SYDNEY, July 2, 2009 (AFP) - Australia posted its largest trade deficit in 12 months Thursday, as softening commodity prices and demand hammered export earnings amid the global economic turmoil, dealers said.

The trade deficit almost doubled to 556 million dollars (449 million US) in seasonally adjusted terms in May, up from 282 million in April, the Australian Bureau of Statistics said.

Exports plunged five percent over the month, partially offset by a four percent fall in imports.

Acting Trade Minister Kim Carr said a sharp fall in contract prices for iron ore and coal of between 35 and 60 percent was to blame for the deterioration in trade.

"While it is disappointing to see the value of exports falling, it is an inevitable consequence of the rapid slowdown in the economies of our major trading partners and the large falls in commodity prices that have occurred," Carr said.

"The pleasing thing about today's figures is that volumes for our resource exports are holding up well," he added.

But JP Morgan chief economist Steven Walters warned that China - Australia's second-largest trading partner - could be stockpiling commodities, one of its most important sources of income.

"It could be the Chinese think that they've got enough of our raw materials and are therefore not importing as much as they were before," Walters told ABC radio.

"If that's the case then that is quite a worrying sign," he added.

Booming Chinese demand for raw materials drove years of stellar growth for mining exports in Australia, underpinning an unprecedented period of prosperity for the country.
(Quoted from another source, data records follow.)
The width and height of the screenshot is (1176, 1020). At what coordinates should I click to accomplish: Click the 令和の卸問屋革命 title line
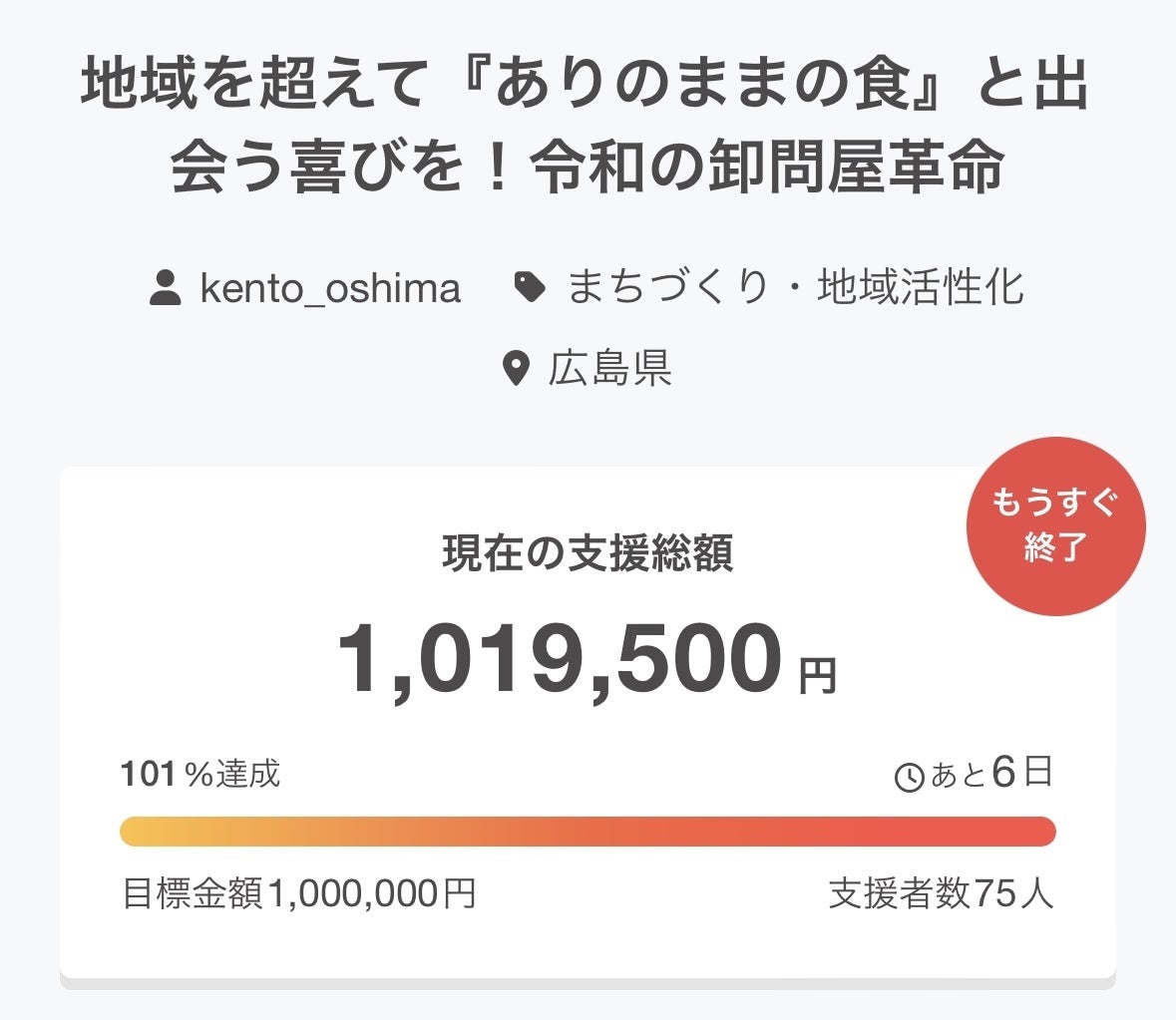click(x=766, y=170)
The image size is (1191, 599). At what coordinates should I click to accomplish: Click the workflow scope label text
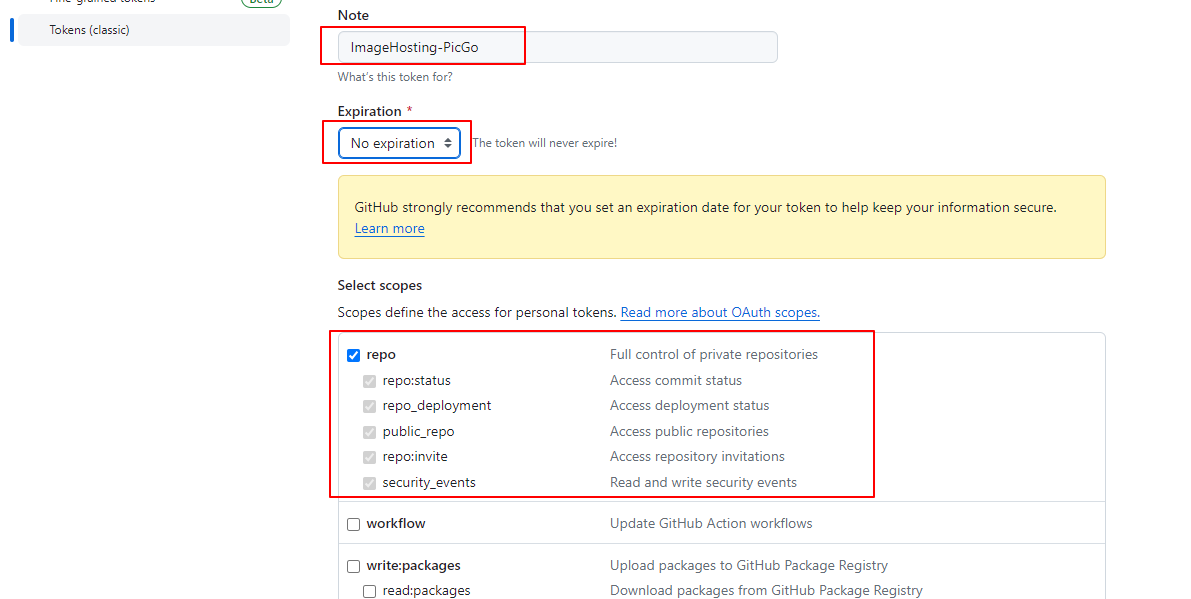point(396,524)
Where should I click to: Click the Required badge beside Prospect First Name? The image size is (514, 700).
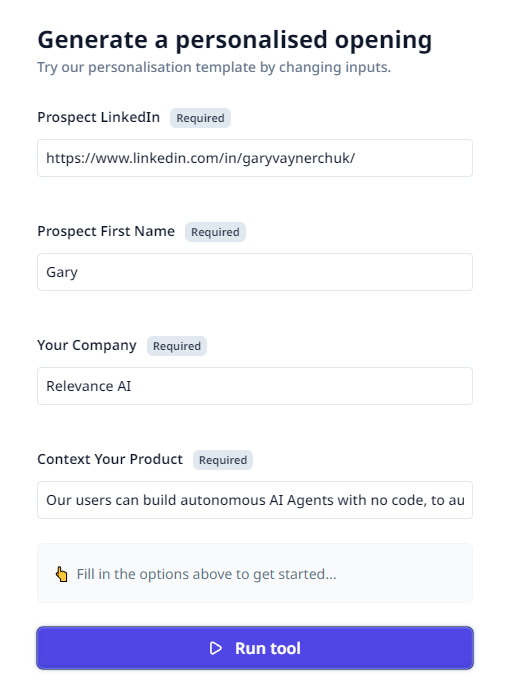click(215, 232)
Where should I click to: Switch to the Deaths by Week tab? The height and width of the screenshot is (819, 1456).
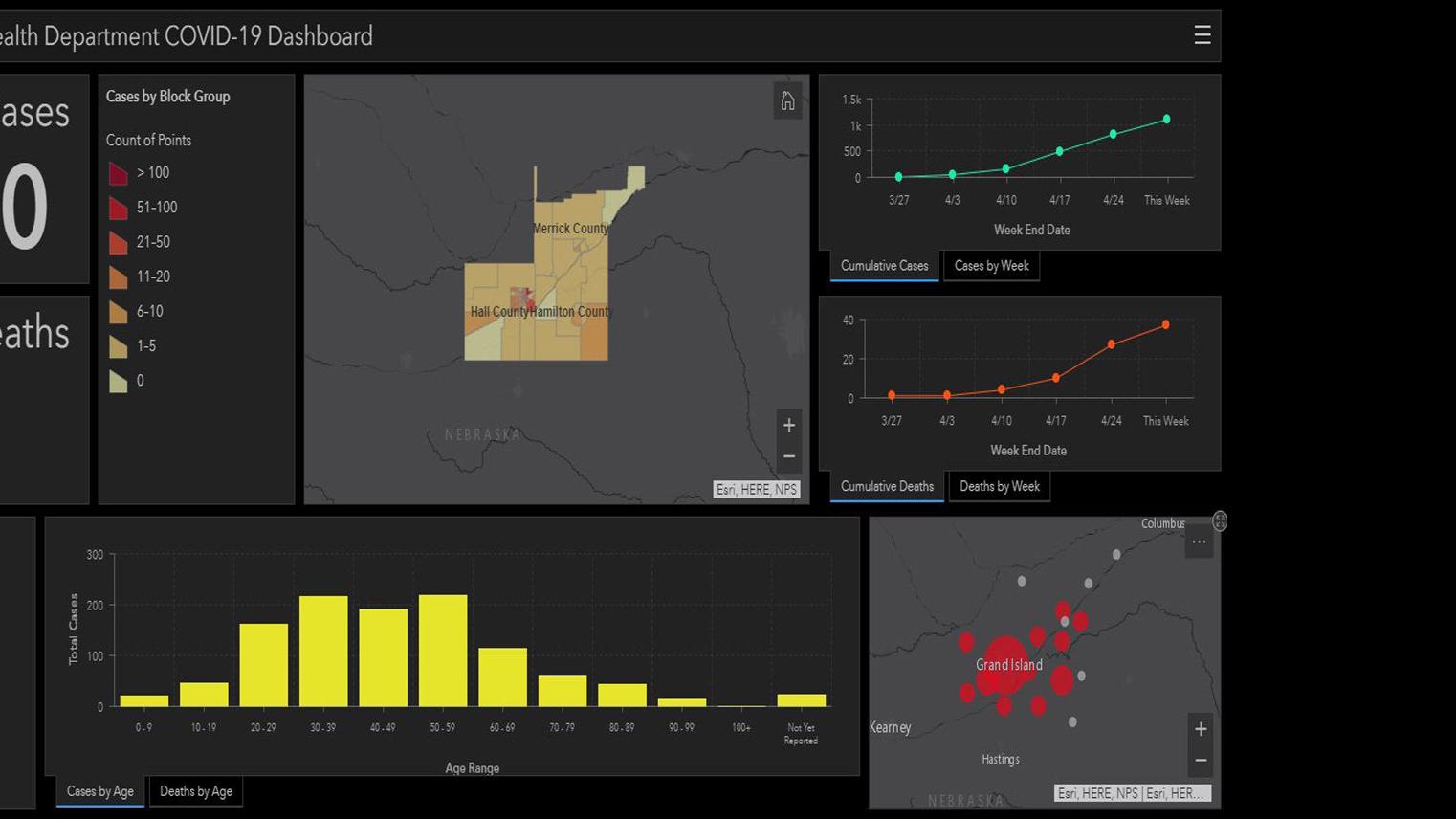pyautogui.click(x=999, y=487)
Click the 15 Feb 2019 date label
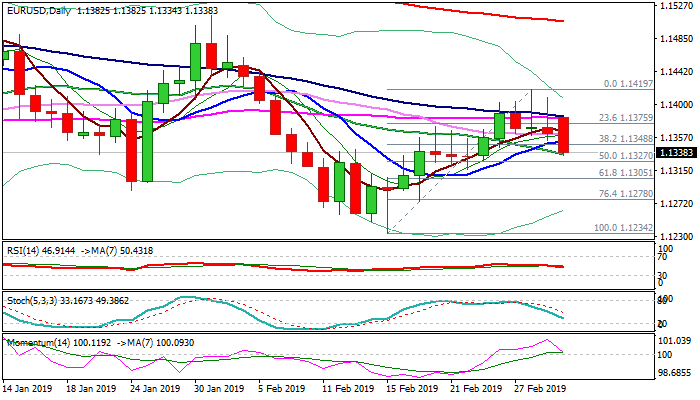Viewport: 700px width, 400px height. (413, 389)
Analyst Su-Lin Ong said export income, terms of trade and business investment would deteriorate further in coming months in Australia, which has so far avoided a technical recession.

"The full brunt of the deepest and most synchronised post-war global recession has yet to fully bear down upon Australia," said Ong, senior economist at RBC Capital Markets.

Australia has launched stimulus measures worth more than 50 billion dollars (32.5 billion US) to combat the global economic crisis, while the country's central bank has slashed the cash rate by 425 basis points to 3.0 percent since September.